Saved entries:
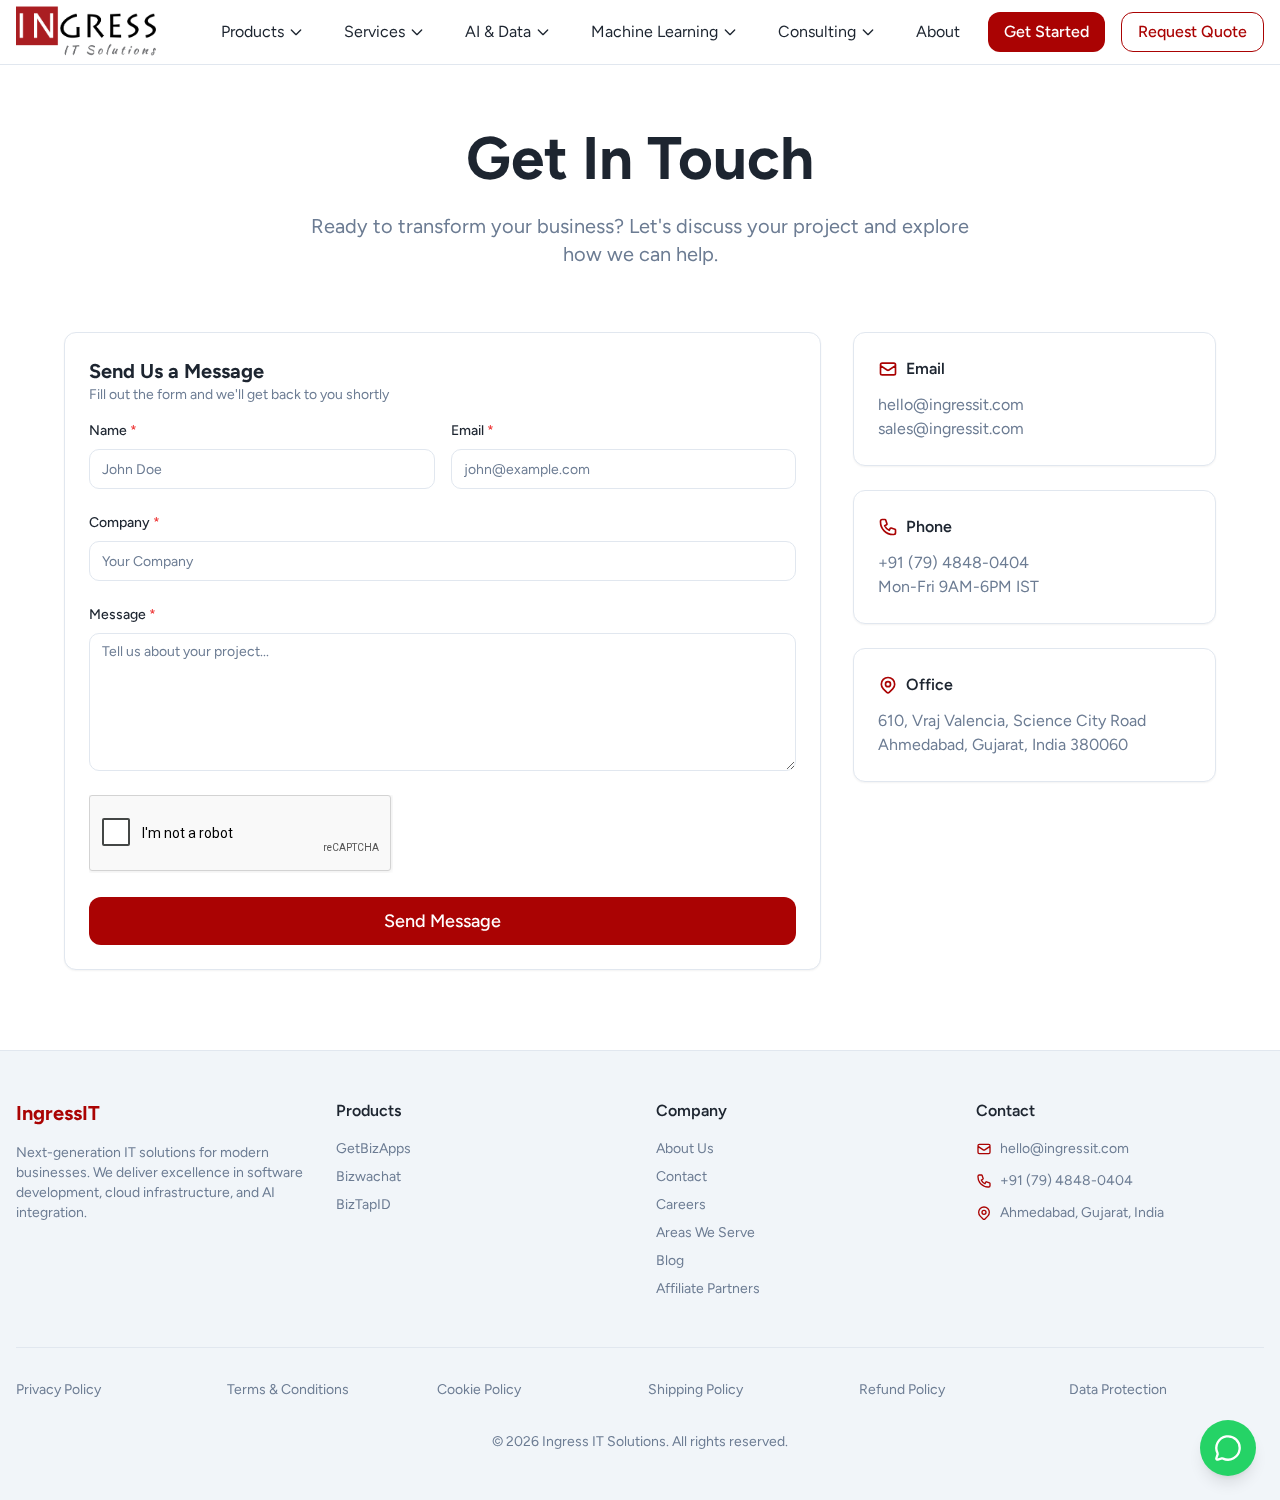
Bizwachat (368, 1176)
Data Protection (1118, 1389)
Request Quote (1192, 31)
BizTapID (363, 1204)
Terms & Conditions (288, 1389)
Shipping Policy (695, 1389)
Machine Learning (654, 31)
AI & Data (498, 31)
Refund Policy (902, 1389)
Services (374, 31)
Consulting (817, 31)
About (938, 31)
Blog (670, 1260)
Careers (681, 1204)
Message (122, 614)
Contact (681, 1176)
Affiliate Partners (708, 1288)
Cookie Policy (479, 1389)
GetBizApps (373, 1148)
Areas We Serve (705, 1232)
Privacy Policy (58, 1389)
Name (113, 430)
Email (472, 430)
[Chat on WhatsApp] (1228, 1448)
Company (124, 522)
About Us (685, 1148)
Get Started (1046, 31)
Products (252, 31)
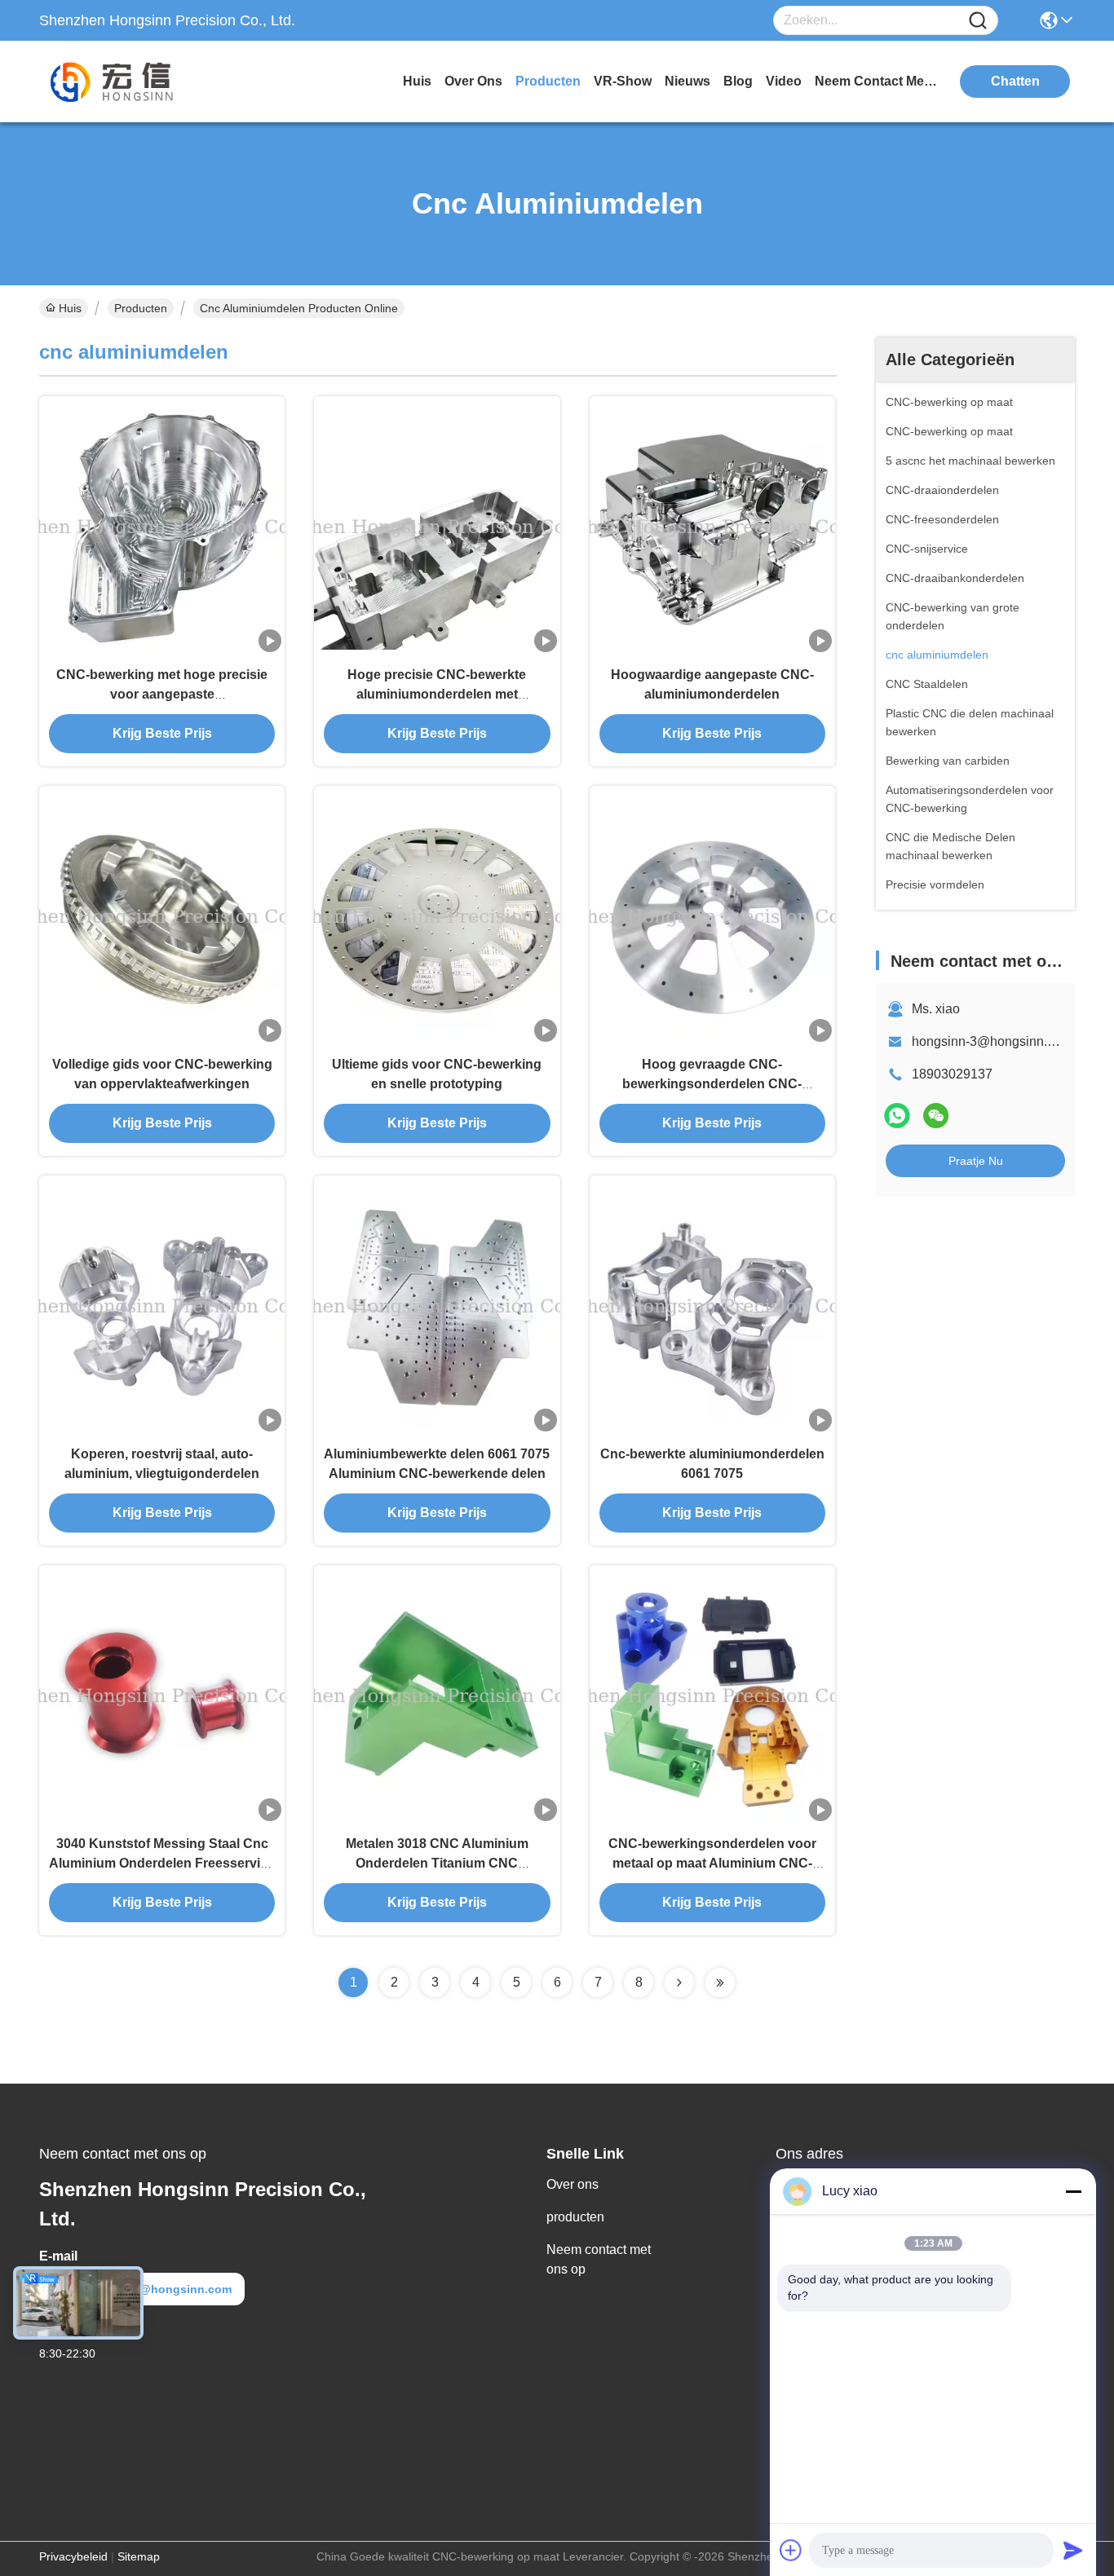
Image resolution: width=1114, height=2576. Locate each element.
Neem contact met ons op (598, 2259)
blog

● Your instructions:
From the line that contains "Blog (670, 1260)" through the last line of the entries, transcribe every line exactly, leaving out the pictures.

● Response to the task:
Blog (670, 1260)
Careers (681, 1204)
Message (122, 614)
Contact (681, 1176)
Affiliate Partners (708, 1288)
Cookie Policy (479, 1389)
GetBizApps (373, 1148)
Areas We Serve (705, 1232)
Privacy Policy (58, 1389)
Name (113, 430)
Email (472, 430)
[Chat on WhatsApp] (1228, 1448)
Company (124, 522)
About Us (685, 1148)
Get Started (1046, 31)
Products (252, 31)
Image resolution: width=1114, height=2576. Locate each element.
Neem contact met ons op (598, 2259)
blog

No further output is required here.